>>>

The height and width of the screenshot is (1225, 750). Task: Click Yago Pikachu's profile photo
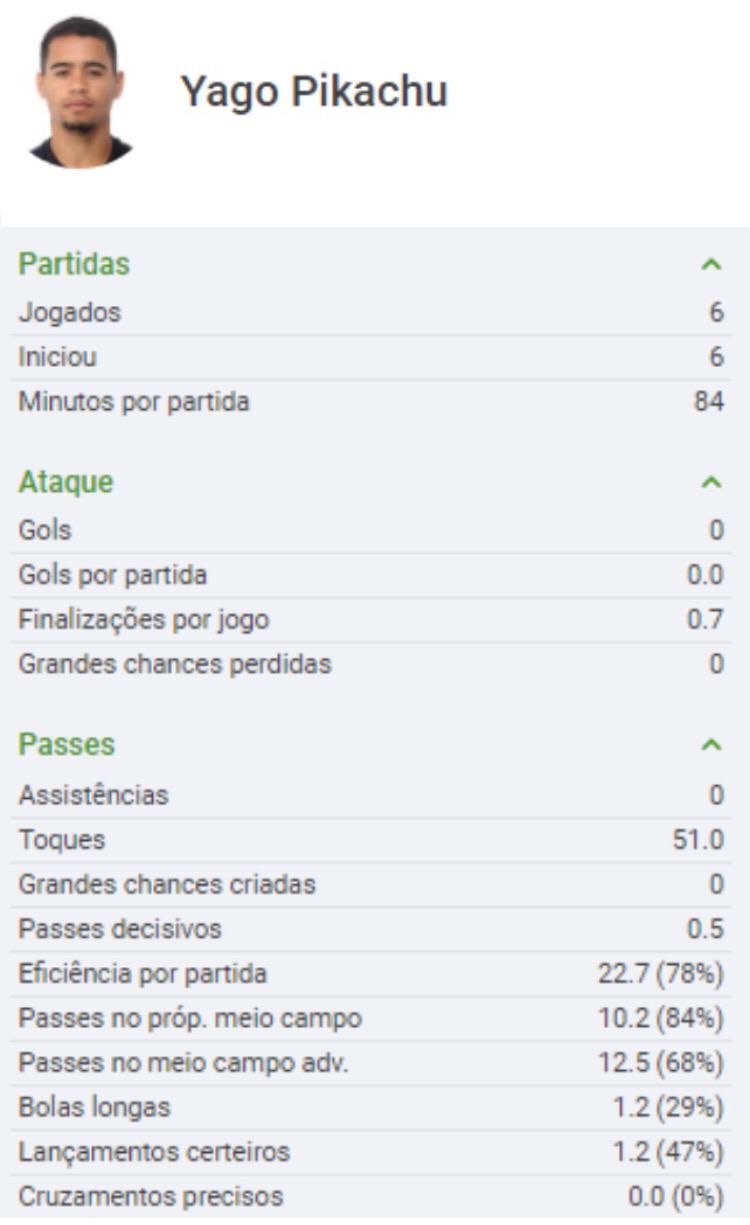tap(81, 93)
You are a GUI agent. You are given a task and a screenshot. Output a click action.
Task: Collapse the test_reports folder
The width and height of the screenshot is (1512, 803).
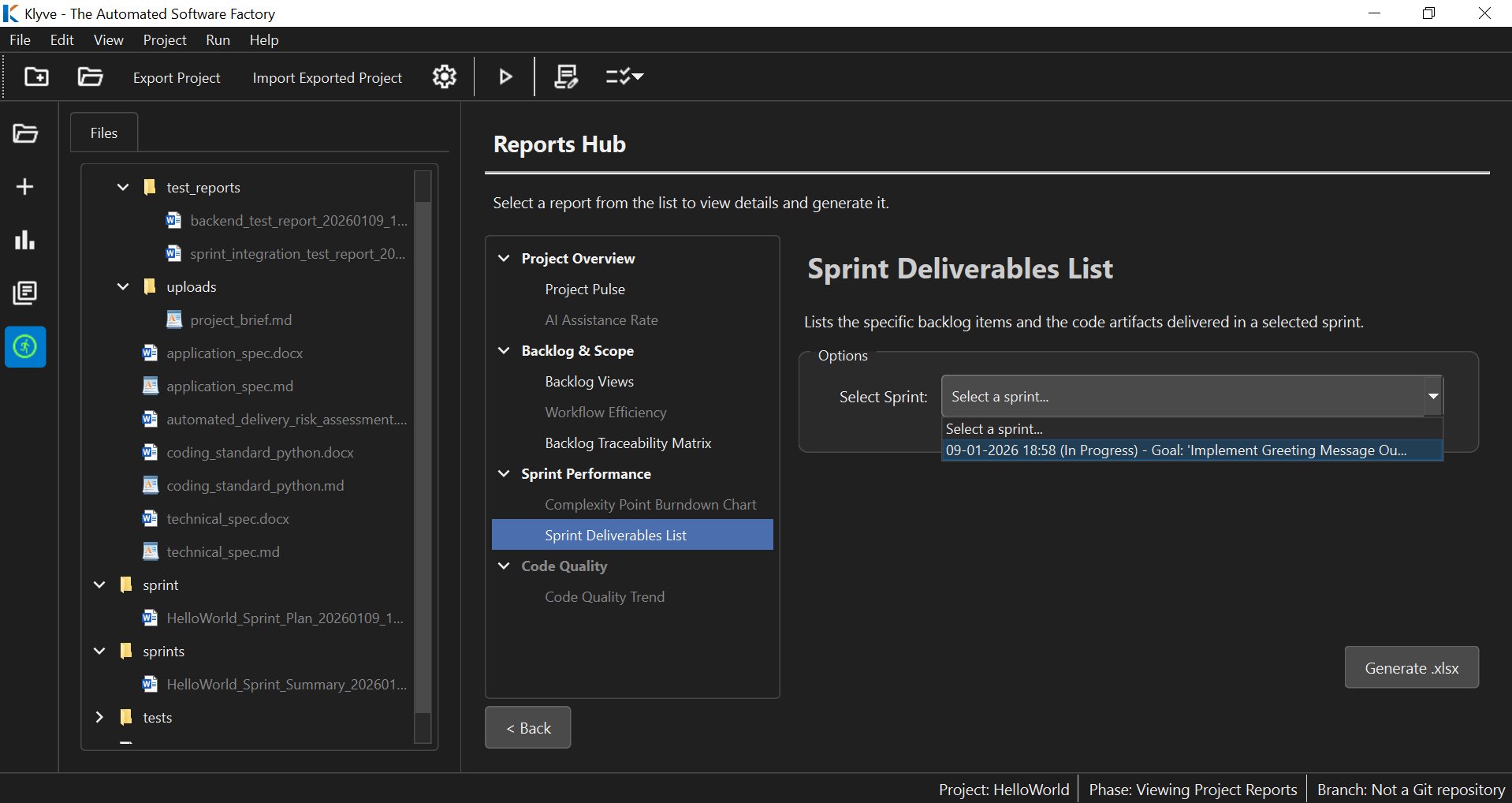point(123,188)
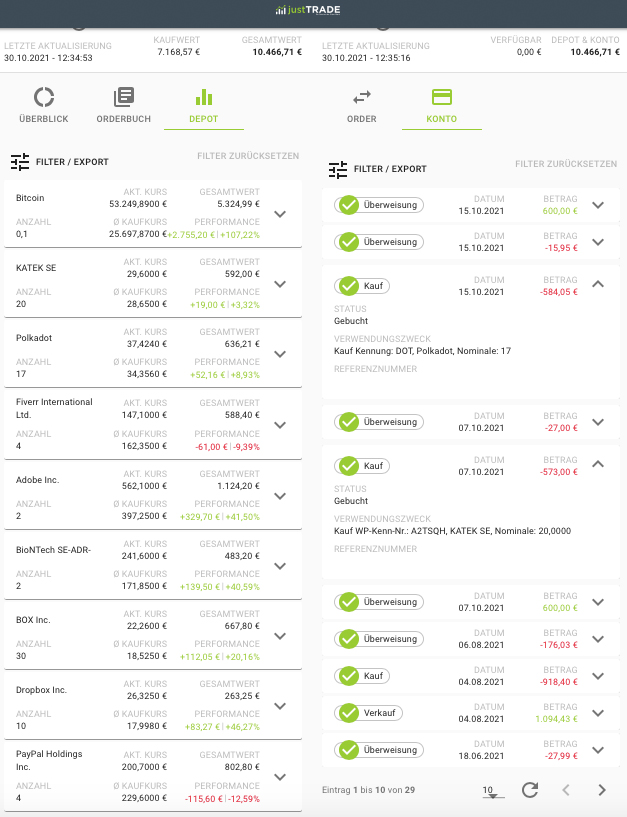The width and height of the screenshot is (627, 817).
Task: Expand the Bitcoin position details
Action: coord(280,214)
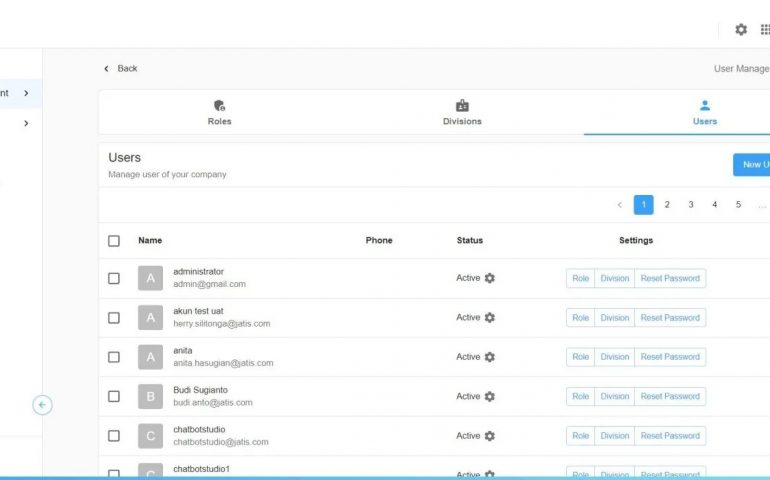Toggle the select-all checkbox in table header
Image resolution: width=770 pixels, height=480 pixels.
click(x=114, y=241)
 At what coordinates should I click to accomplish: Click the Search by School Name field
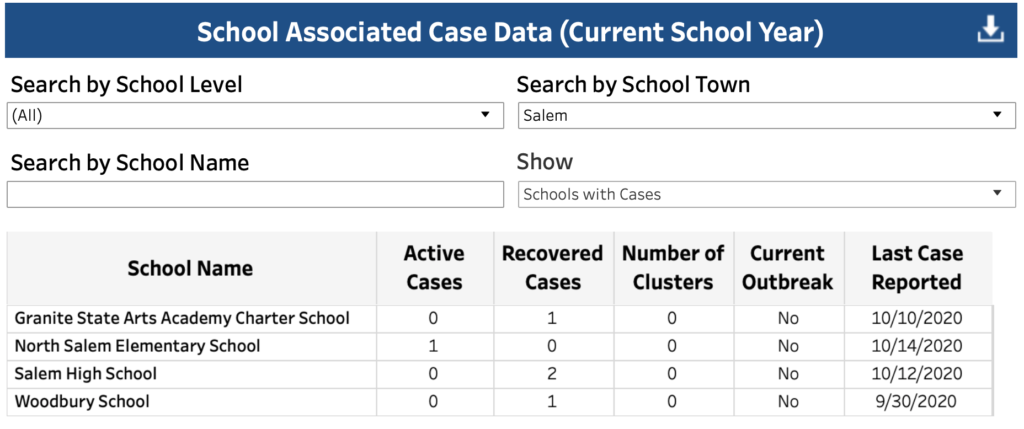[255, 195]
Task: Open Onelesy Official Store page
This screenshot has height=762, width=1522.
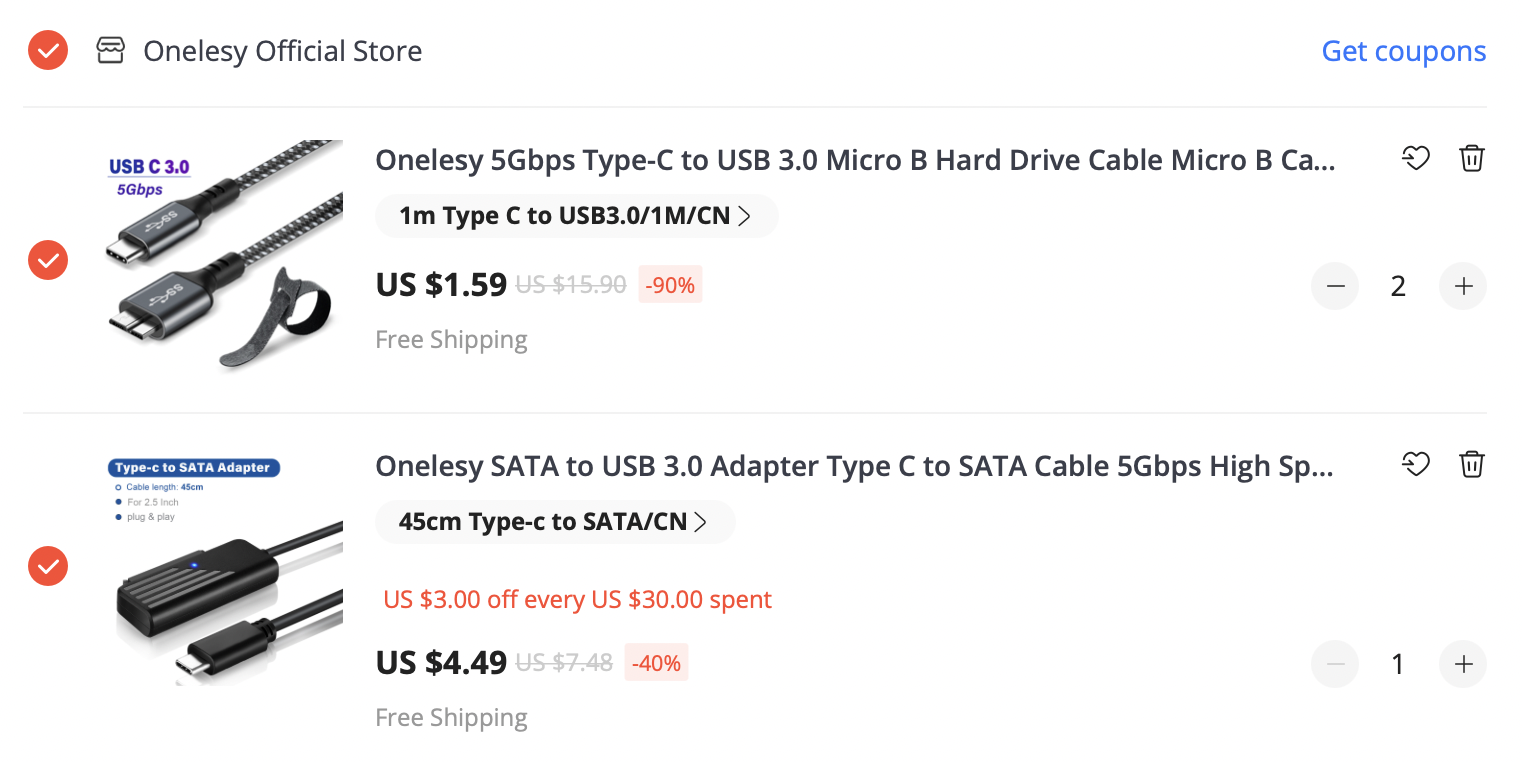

<<<

▸ **What you will do**
Leave out every picture and copy, exactly as written, the lines from the one with "At what coordinates" through the end of the records above.

▸ **Answer space**
 At what coordinates should I click to accomplish: Click the Search by School Name field
[255, 195]
Task: Open Onelesy Official Store page
This screenshot has height=762, width=1522.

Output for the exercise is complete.